Can you make money in multi-level marketing?
A funny thing happens during recessions. The number of people enrolled in multi-level marketing (MLM) businesses spikes even as the revenue of MLM companies (at least those publicly traded) decreases. For example, Pre Paid Legal Services, Inc., traded on the NASDAQ exchange, reported in its last quarter that membership revenue decreased 3% but associate services revenue rose 1% due to an increase in total new associate enrollment.
More specifically, I am being told that there are a number of MLM opportunities in the personal finance and self improvement/life enhancement niche (for lack of a better term) popping up with aggressive recruitment efforts underway. Certainly, with set-up fees less than a traditional franchise and a work from home philosophy, MLM tends to appeal to those who want to make part-time income between jobs or simply want a new career opportunity. But is MLM for you?
First, let’s face facts. MLM has a terrible public relations record. As I posted in the past, MLM is not illegal as a business concept. However, the tactics used by many MLM business, most notably pyramiding, tends to give the entire industry a bad name. Whether perception or reality, the first thing you have to figure out is whether any particular MLM is actually engaging in illegal activities or not.
Pyramiding and building a sales team are very fine distinctions; large sales organizations often compensate senior sales executives an over-ride on their downline. The question often boils down to is an actual good or service being sold or are you building a sales team for the sake of building a sales team (a red flag)? If in doubt, google. FTC/Competition Bureau/SEC investigations or findings may show up and decide accordingly.
Let’s assume the business is actually legitimate, what are some things to consider?
- You have to spend money to make money. Most MLM will charge their associates/members/representatives an enrollment fee. For example, Pre Paid Legal Services, Inc. charges new associates an average of $106 (as a note, I am not picking on or endorsing Pre Paid Legal. As a publicly traded company, they have the most readily available public information on hand and, hence, the multiple references to them). The enrollment fee may not be much. But, if you have never sold before, many MLM companies offer training tapes and instructional tools for sale. Even though you can work from home selling, every once in a while, you have to meet potentials. This all costs money. Stripped of the negative connotations, MLM is, in essence, like any other business. You can’t run a business without spending some money. Keep this in mind.
- You have to be willing to sell. On a similar vein, a business that can’t or won’t sell is a business that dies. You have to be willing to sell either to clients or sell to other people to join your sales team. Sales is hard. The best salespeople are the people who get rejected the most because they ask for the most sales. You really have to reconcile yourself to this fact (for MLM or becoming an entrepreneur in general). To address the issue head-on, the perceived ugly side of MLM is that you are “forced” to sell to friends and family. However, the first principle of any sales strategy is to sell to your hot and warm list first. Thus, I tend to believe this perceived ugly side of MLM is born of three objections: (i) the good or service is really not worth buying; (ii) a lot of people who loathe selling are joining MLM; or (iii) some MLMs are teaching terrible sales tactics. I am not sure I would have an issue with a friend who was in a MLM who sold food or some other staple at low prices (see the Tupperware parties- not typically MLM but same concept of selling to friends and family and people have little issue with them because they overcome objection (i)); I am not sure anyone appreciates being sold high-fee mutual funds, some dubious alternative medicine or some nebulous plan to reshape your life.

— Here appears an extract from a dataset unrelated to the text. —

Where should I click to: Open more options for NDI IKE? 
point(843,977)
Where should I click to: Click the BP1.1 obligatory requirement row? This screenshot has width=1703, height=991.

- You have to be in it for the long haul. I have started enough business to know that a typical life cycle of a service-based start-up is an immediate spike in business (the hot and warm list sales), a leveling off and then comes the critical junction: you either go up or the entire thing falls apart (the overnight millionaires are so so rare in start-ups). The reason why things fall apart is that an entrepreneur typically fails to start putting prospects in the pipeline in the early stages of the leveling off stage but your costs increase (the mistakes being: (i) in the spike period, you think everything will be great and you increase your fixed expenses too fast; or (ii) you service yourself out of your own business by operating in the business too much and not selling). The same principles apply to MLM but with an additional quirk. The industry has so much bad publicity, sales cycles are typically longer than non MLM. MLMs are not get rich quick schemes.
- Your exit strategy is? I can’t answer this question. If anyone can share how you get out of a MLM, it would be appreciated. However, as the Financial Blogger points out in the case of Primerica, your clients were never yours to begin with so you are building someone else’s brand for them. This would appear to make exiting difficult since you can’t really sell someone else’s good will.
In the personal finance context, The Financial Blogger has long blogged on Primerica which is the most famous of all MLMs selling securities. As with everything else in life, investigate for yourself and then decide. Good luck.